December 11, 2014
The Ontario Auditor General's report on smart meters has draw a lot of attention to the question of smart meter deployment and time of use energy pricing. I have been participating in an SSHRC funded research project involving academic partners in Ontario, BC, Quebec, and the US around smart meters and smart grids. A working paper on the state of smart meter and smart grid policy and practice in Ontario is on the SEI website at http://sei.info.yorku.ca/files/2012/12/Beyond-Smart-Meters-April-28-2014.pdf
The Auditor General has placed a very strong emphasis on the negative dimensions of smart meter deployment in Ontario. There is no question that in the effort to move smart meter deployment forward quickly serious errors were made. At the time the key decisions were made, in the middle part of the last decade, there were very strong perceptions of a crisis around the province’s ability to meet critical summer peaks in electricity demand. Smart meters were seen as an essential tool demand response, particularly through the implementation of time of use pricing, and also as a means for grid managers to strengthen their ability to manage and stabilize the grid. At the same time, the rapid roll-out of smart meter deployment before technical and interoperability standards were fully developed, has led to ongoing concerns regarding the potential for future upgrades in capabilities and services.
That said, the Auditor-General might have more fully acknowledged the potential benefits of smart meter deployment. Smart meters are an enabling technology, whose potential uses have yet to be fully realized. This is in part a result of the consideration that the software and technologies needed to fully utilize the data being generated by smart meters are only beginning to emerge.
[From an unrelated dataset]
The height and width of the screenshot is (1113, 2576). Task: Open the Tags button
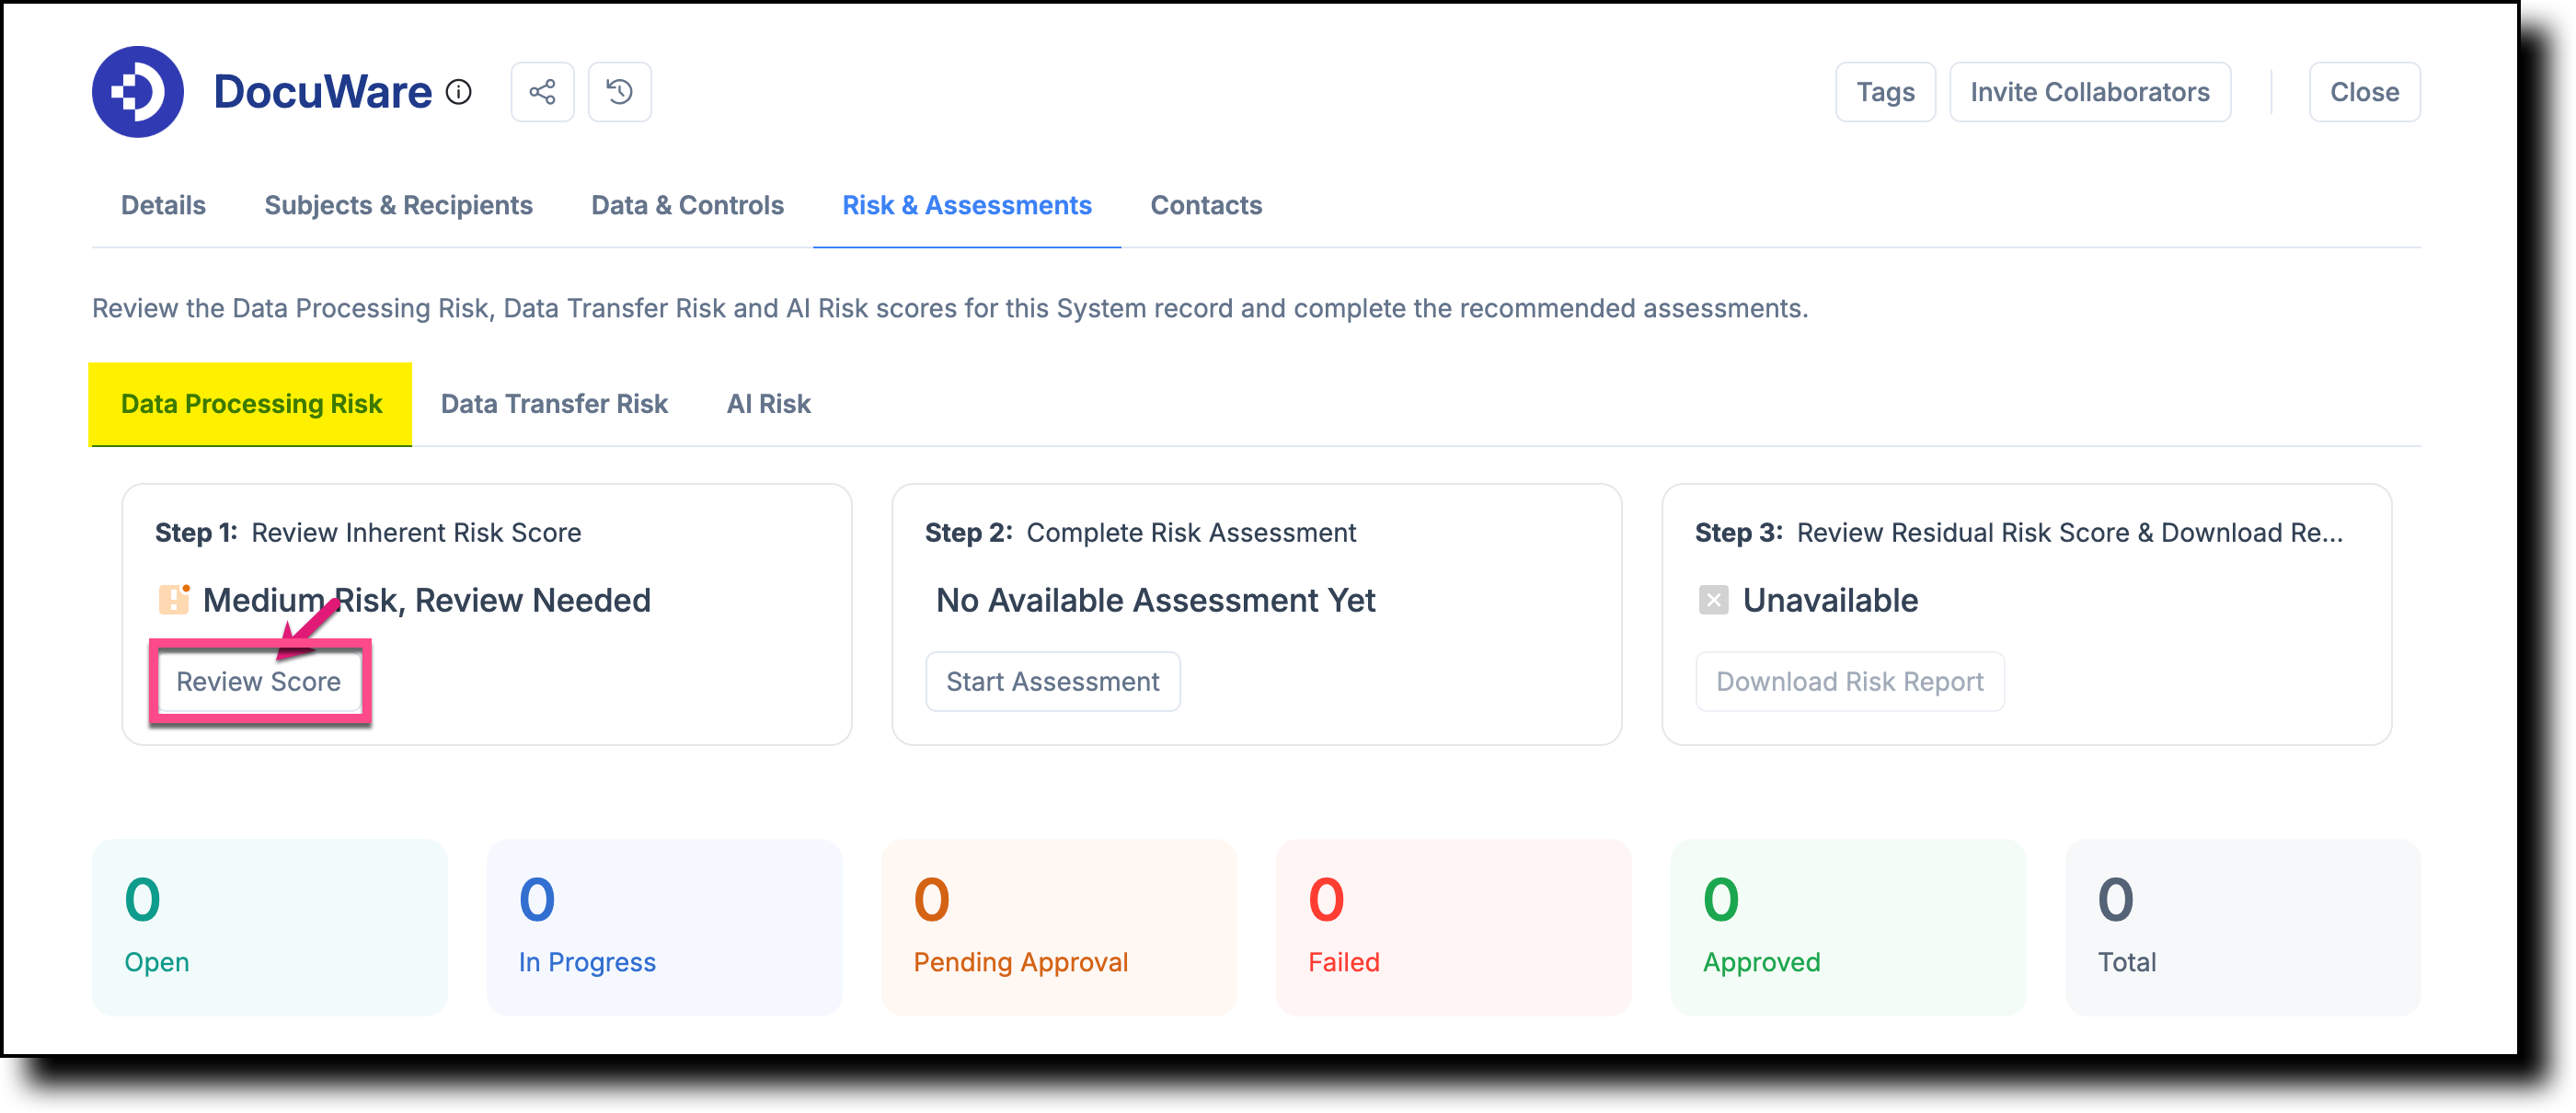click(x=1885, y=92)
The Auditor General also ignores some important successes around smart meter deployment in Ontario. The process has proceeded with remarkably little social conflict – a situation in stark contrast to what has been seen in Quebec, BC and many US states. There have also been important successes around privacy and data access issues that flowed from collaborations between the IESO and Ontario’s information and privacy commissioner. Our early experience with the technology has also put us a generation ahead of most other jurisdictions around the emergence of a smart grid. Most of the places we have looked at in Canada and US through our project are still at the smart meter implementation stage. We are moving well beyond that in terms of the technical and policy conversations that are now happening in Ontario.
It is important to separate issues around the concepts of smart meters and time of use pricing, from the specific problems with implementation in Ontario - not throwing the baby out with the bathwater as it were – something around which the Auditor General could have done a better job. Much of the criticism levelled in the report isn't about whether smart meters and a smart grid are a good idea per se - rather it is about how the government handled implementation – its failure to make as full use of TOU pricing as it could have, for example.
More generally, it is unfair for the Auditor General to blame smart meters and FIT contracted renewables for the problems of suplus baseload generation and the global adjustment. Both of these problems are overwhelmingly driven by character and cost of the province's nuclear power plants, something the Auditor General fails to acknowledge.